**EXERCISE TASKS**
a: Rewrite the part of the immigration appeal decision from "19. The Court" up to and including "the local authority.", replacing "Court of Appeal" with "appellate court".
b: Write the next part of the immigration appeal decision, picking up after its last sentence.

**TEXT BLOCK**
☆ ☆ ☆ ☆
19. The Court of Appeal in Britcits stated at paragraph 59 -
20. The Court of Appeal emphasised that the court must consider (a) whether the provision of health and social care services could reasonably and adequately be met in their home country and (b) where their needs could only be met in the United Kingdom that the appellant should be granted fully settled status and full access to the NHS and any social care available with the local authority.
21. The main challenge brought by Mr Avery centred on the requirement set out in paragraphs 34 and 35 of Appendix FM-SE of the Immigration Rules. There were a number of letters outlining her condition contained within the bundle, but these documents did not say she was unable, even with the practical and financial help of the sponsor in the UK, to obtain the required level of care in the country. Reliance for this was based on the article contained at pages 125-128 of the bundle. This was an article on displaced Syrians.
22. However, the evidence adduced by the appellant suggested that she had been able to access health care as evidenced by the numerous reports contained in the bundle. Rather than supporting her claim to be unable to access treatment they supported the argument advanced by the respondent when this appeal came before the First-tier Judge. Mr Avery sought to persuade me that in such circumstances the Judge had erred. Mr Moran argued the Judge correctly attached weight to the fact the appellant was a refugee in Jordan and had no residence rights there and pointed to the fact that she was currently cared for by a neighbour, but this could not last indefinitely.
23. Paragraph E-ECDR 2.5 of Appendix FM of the Immigration Rules makes clear that she must be unable, even with the practical and financial help of the sponsor, to obtain the required level of care in the country where she is living, because-(a) it is not available and there is no person in that country who can reasonably provide it; or; (b) it is not affordable.
24. The Judge was satisfied her medical condition was worsening and gave reasons for this in paragraph 71 of his decision. The witness statements supported the medical views expressed and the respondent's representative in the First-tier Tribunal did not challenge that evidence.
☆ ☆ ☆ ☆
**DATA BELOW**
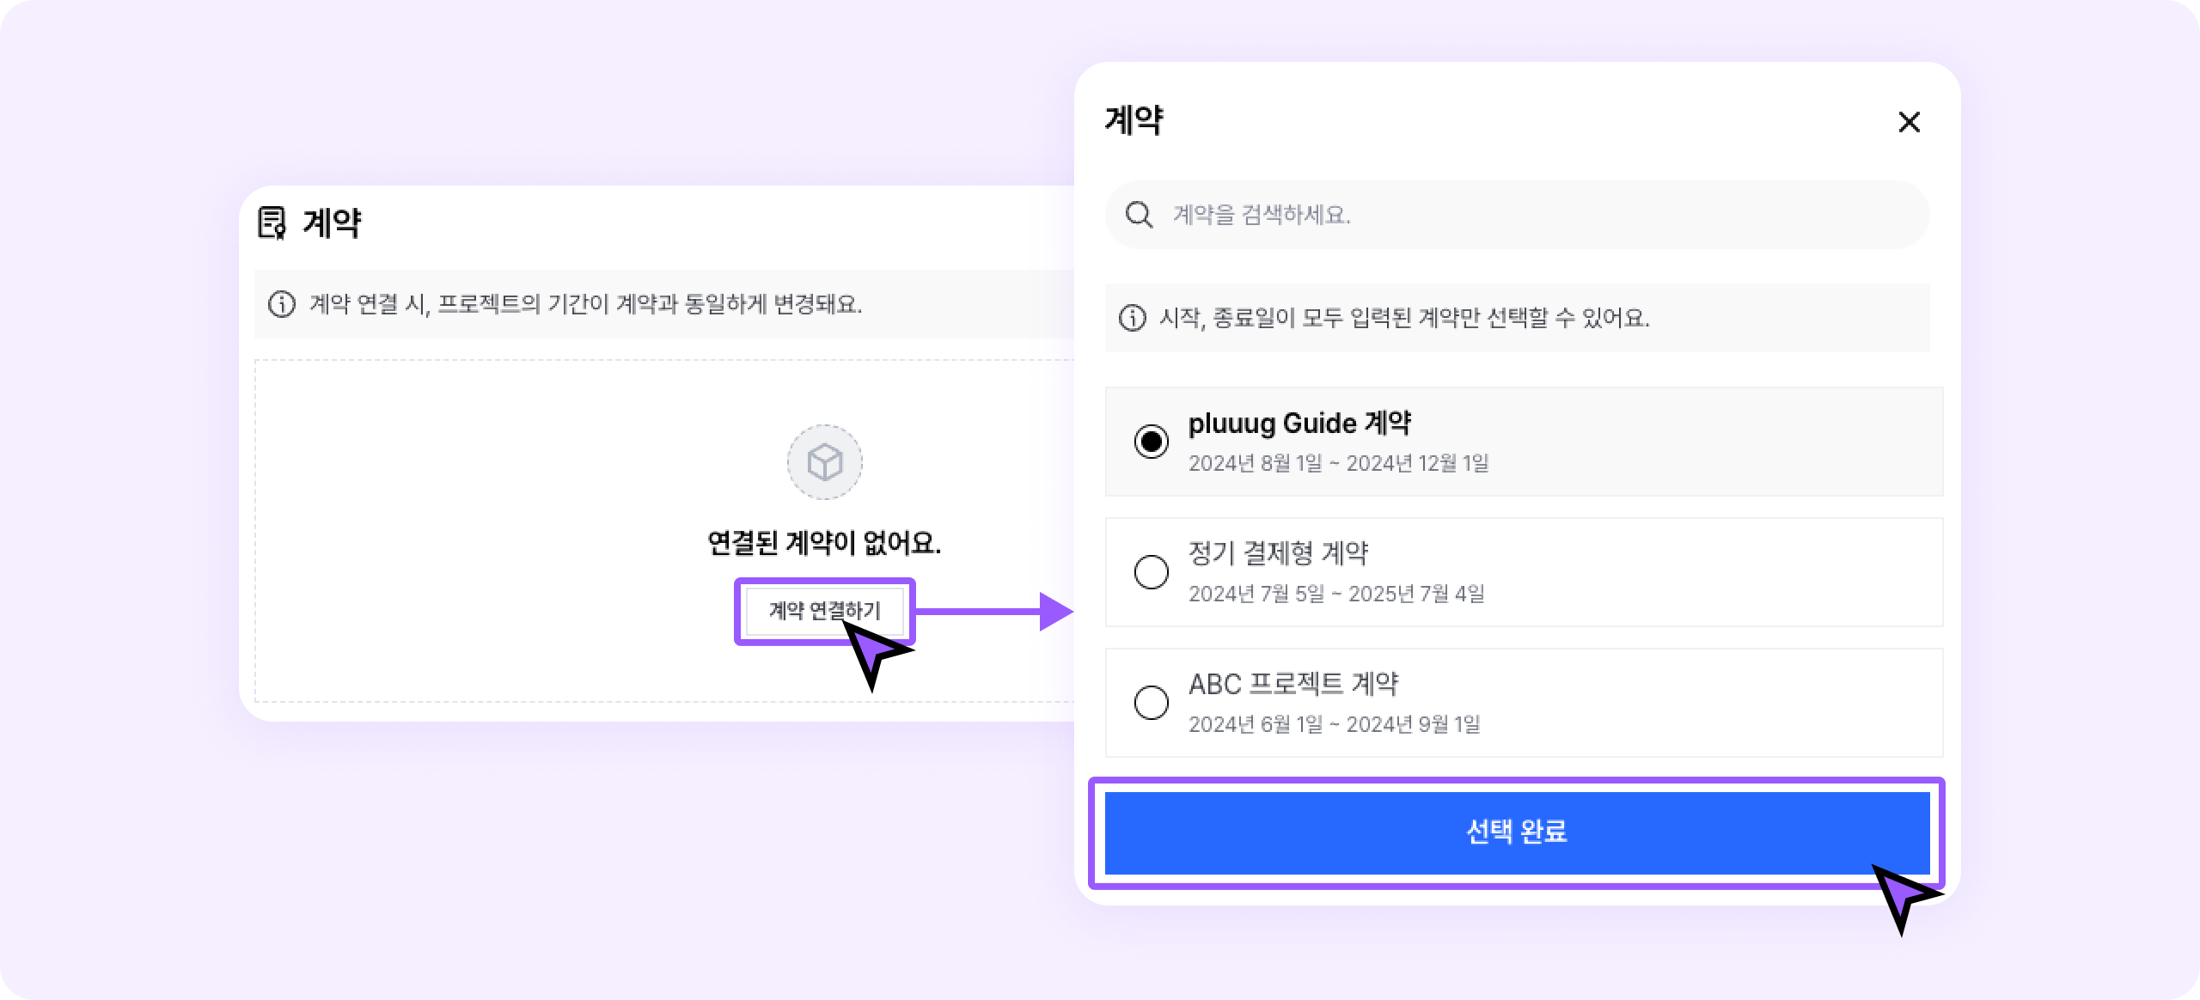Focus the 계약을 검색하세요 search field
2200x1000 pixels.
coord(1530,215)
☆ ☆ ☆ ☆
**ANSWERS IN ORDER**
a:
19. The appellate court in Britcits stated at paragraph 59 -
20. The appellate court emphasised that the court must consider (a) whether the provision of health and social care services could reasonably and adequately be met in their home country and (b) where their needs could only be met in the United Kingdom that the appellant should be granted fully settled status and full access to the NHS and any social care available with the local authority.

b:
25. The Judge went on to carefully analyse the appellant's medical condition and concluded that although she currently had support from a neighbour it was not reasonable to expect this care to continue.
26. I am satisfied that the Judge did consider the Immigration Rules and having identified medical evidence (required by the Rules) then proceeded to apply the tests set out by the Court of Appeal in Briticis.
27. He considered whether the provision of health and social care services could reasonably and adequately be met in their home country and (b) where their needs could only be met in the United Kingdom.
28. The Judge concluded that the provision of health and social care services could not be provided in Syria (her home country) and also concluded that the provision of health and social care services was also not available in Jordan. He accepted they could be met in the United Kingdom and if that meant at the expense of the NHS then so be it. The Court of Appeal made it clear that a lack of finance did not mean a person could not succeed.
29. Having made findings that were open to him the Judge was entitled to conclude the Immigration Rules were met and following the decision in TZ (Pakistan) and PG (India) [2018] EWCA Civ 1109 had to allow the appeal under article 8 ECHR.
30. There was no error in law.
DECISION
31. There was no material error in law and I uphold the decision.
Signed Date 12/04/2019
Deputy Upper Tribunal Judge Alis
TO THE RESPONDENT
FEE AWARD
I do not make a fee award because none was made in the First-tier Tribunal.